The 2018 Dirac Medal and prize is awarded to professors: Subir Sachdev (Harvard University), Dam Thanh Son (University of Chicago) and Xiao-Gang Wen (Massachusetts Institute of Technology) for their independent contributions towards understanding novel phases in strongly interacting many-body systems, introducing original transdisciplinary techniques.
Subir Sachdev has made pioneering contributions to many areas of theoretical condensed matter physics. Of particular importance were the development of the theory of quantum critical phenomena in insulators, superconductors and metals; the theory of spin-liquid states of quantum antiferromagnets and the theory of fractionalized phases of matter; the study of novel deconfinement phase transitions; the theory of quantum matter without quasiparticles; and the application of many of these ideas to a priori unrelated problems in black hole physics, including a concrete model of non-Fermi liquids.
Dam Thanh Son was the first to understand that gauge/gravity duality could be used to address basic questions in strongly interacting many-body problems from cold trapped atoms to the quark-gluon plasma. He was able to show that one could compute transport coefficients, such as viscosity and conductivity, analytically in these systems, and that strong coupling typically gives rise to a bound on these coefficients. More recently, he has argued for the emergence of a Dirac fermion at the half-filled Landau level, work which has stimulated rapid developments in our understanding of three-dimensional gauge theories.

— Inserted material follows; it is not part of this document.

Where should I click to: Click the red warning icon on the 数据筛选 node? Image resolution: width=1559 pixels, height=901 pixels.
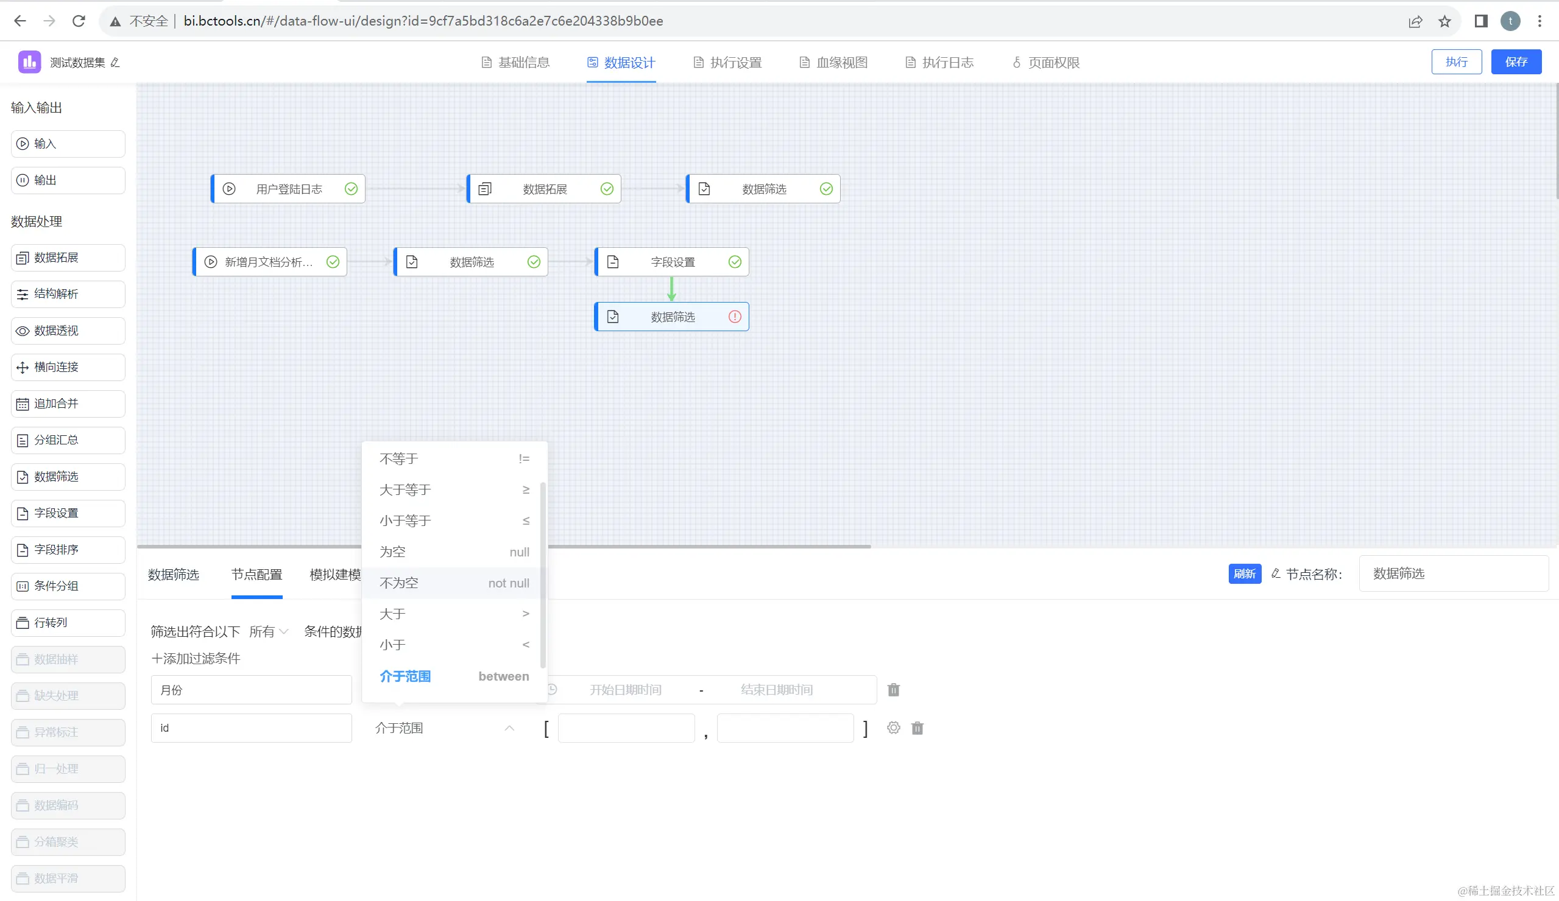(734, 317)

Xiao-Gang Wen has pioneered the concept of topological order as a new principle to understand gapped quantum systems. He found that states with topological order contain non-trivial boundary excitations, and he developed chiral Luttinger theory for the boundary states of quantum Hall systems. He realized that quantum Hall states fall outside of the usual Landau paradigm for characterizing phases of matter, and he showed how to classify them. He unveiled deep connections between topological order and entanglement. More recently, he has developed the concept of symmetry protected topological phases. These ideas have close connections to anomalies in quantum field theory.